[Start]

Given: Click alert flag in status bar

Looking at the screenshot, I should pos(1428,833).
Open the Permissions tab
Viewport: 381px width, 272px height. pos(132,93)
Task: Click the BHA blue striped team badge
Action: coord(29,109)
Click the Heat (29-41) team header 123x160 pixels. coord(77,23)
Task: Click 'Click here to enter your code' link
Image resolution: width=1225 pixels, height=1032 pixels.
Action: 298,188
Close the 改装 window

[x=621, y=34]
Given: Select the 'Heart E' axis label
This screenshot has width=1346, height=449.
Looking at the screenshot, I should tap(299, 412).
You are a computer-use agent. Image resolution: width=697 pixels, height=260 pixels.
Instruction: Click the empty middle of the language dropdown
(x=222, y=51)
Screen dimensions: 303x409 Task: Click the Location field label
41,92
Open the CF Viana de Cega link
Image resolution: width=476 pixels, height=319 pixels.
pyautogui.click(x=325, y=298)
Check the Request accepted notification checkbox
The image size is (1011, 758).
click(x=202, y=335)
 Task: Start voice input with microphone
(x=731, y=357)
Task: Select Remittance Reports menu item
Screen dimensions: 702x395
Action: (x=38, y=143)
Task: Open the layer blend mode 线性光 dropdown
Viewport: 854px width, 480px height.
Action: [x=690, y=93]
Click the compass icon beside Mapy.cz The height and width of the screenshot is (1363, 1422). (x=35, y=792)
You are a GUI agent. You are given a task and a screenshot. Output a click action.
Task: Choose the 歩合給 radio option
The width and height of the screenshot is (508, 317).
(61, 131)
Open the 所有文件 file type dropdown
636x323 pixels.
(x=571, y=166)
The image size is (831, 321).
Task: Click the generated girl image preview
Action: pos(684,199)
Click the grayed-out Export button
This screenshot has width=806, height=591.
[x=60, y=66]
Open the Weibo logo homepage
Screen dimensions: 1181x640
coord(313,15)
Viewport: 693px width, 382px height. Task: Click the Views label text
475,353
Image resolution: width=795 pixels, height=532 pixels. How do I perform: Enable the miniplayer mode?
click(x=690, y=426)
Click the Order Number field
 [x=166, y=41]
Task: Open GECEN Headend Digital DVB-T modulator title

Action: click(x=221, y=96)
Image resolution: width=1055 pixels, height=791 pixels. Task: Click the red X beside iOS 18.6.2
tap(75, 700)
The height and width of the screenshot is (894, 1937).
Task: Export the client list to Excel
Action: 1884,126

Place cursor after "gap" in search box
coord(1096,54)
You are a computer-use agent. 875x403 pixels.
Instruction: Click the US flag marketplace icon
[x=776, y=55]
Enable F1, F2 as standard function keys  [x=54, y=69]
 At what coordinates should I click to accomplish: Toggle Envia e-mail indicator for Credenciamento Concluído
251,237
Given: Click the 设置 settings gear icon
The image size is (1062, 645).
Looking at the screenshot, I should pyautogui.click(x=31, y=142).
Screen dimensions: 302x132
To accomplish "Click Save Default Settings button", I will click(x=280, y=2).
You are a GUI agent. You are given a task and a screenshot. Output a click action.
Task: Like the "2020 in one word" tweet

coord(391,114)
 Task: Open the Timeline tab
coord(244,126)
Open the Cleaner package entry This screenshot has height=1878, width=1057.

[End]

Aim>
Rewrite all of these lines with "Timeline" swapped for "Calendar", leaving everything else unchanged.

Full answer>
Given: Click alert flag in status bar

Looking at the screenshot, I should pos(1428,833).
Open the Permissions tab
Viewport: 381px width, 272px height. pos(132,93)
Task: Click the BHA blue striped team badge
Action: coord(29,109)
Click the Heat (29-41) team header 123x160 pixels. coord(77,23)
Task: Click 'Click here to enter your code' link
Image resolution: width=1225 pixels, height=1032 pixels.
Action: 298,188
Close the 改装 window

[x=621, y=34]
Given: Select the 'Heart E' axis label
This screenshot has width=1346, height=449.
Looking at the screenshot, I should tap(299, 412).
You are a computer-use agent. Image resolution: width=697 pixels, height=260 pixels.
Instruction: Click the empty middle of the language dropdown
(x=222, y=51)
Screen dimensions: 303x409 Task: Click the Location field label
41,92
Open the CF Viana de Cega link
Image resolution: width=476 pixels, height=319 pixels.
pyautogui.click(x=325, y=298)
Check the Request accepted notification checkbox
The image size is (1011, 758).
click(x=202, y=335)
 Task: Start voice input with microphone
(x=731, y=357)
Task: Select Remittance Reports menu item
Screen dimensions: 702x395
Action: (x=38, y=143)
Task: Open the layer blend mode 线性光 dropdown
Viewport: 854px width, 480px height.
Action: [x=690, y=93]
Click the compass icon beside Mapy.cz The height and width of the screenshot is (1363, 1422). (x=35, y=792)
You are a GUI agent. You are given a task and a screenshot. Output a click action.
Task: Choose the 歩合給 radio option
The width and height of the screenshot is (508, 317).
(61, 131)
Open the 所有文件 file type dropdown
636x323 pixels.
(x=571, y=166)
The image size is (831, 321).
Task: Click the generated girl image preview
Action: pos(684,199)
Click the grayed-out Export button
This screenshot has width=806, height=591.
[x=60, y=66]
Open the Weibo logo homepage
Screen dimensions: 1181x640
coord(313,15)
Viewport: 693px width, 382px height. Task: Click the Views label text
475,353
Image resolution: width=795 pixels, height=532 pixels. How do I perform: Enable the miniplayer mode?
click(x=690, y=426)
Click the Order Number field
 [x=166, y=41]
Task: Open GECEN Headend Digital DVB-T modulator title

Action: click(x=221, y=96)
Image resolution: width=1055 pixels, height=791 pixels. Task: Click the red X beside iOS 18.6.2
tap(75, 700)
The height and width of the screenshot is (894, 1937).
Task: Export the client list to Excel
Action: 1884,126

Place cursor after "gap" in search box
coord(1096,54)
You are a computer-use agent. 875x403 pixels.
Instruction: Click the US flag marketplace icon
[x=776, y=55]
Enable F1, F2 as standard function keys  [x=54, y=69]
 At what coordinates should I click to accomplish: Toggle Envia e-mail indicator for Credenciamento Concluído
251,237
Given: Click the 设置 settings gear icon
The image size is (1062, 645).
Looking at the screenshot, I should pyautogui.click(x=31, y=142).
Screen dimensions: 302x132
To accomplish "Click Save Default Settings button", I will click(x=280, y=2).
You are a GUI agent. You are given a task and a screenshot. Output a click action.
Task: Like the "2020 in one word" tweet

coord(391,114)
 Task: Open the Calendar tab
coord(244,126)
Open the Cleaner package entry This screenshot has height=1878, width=1057.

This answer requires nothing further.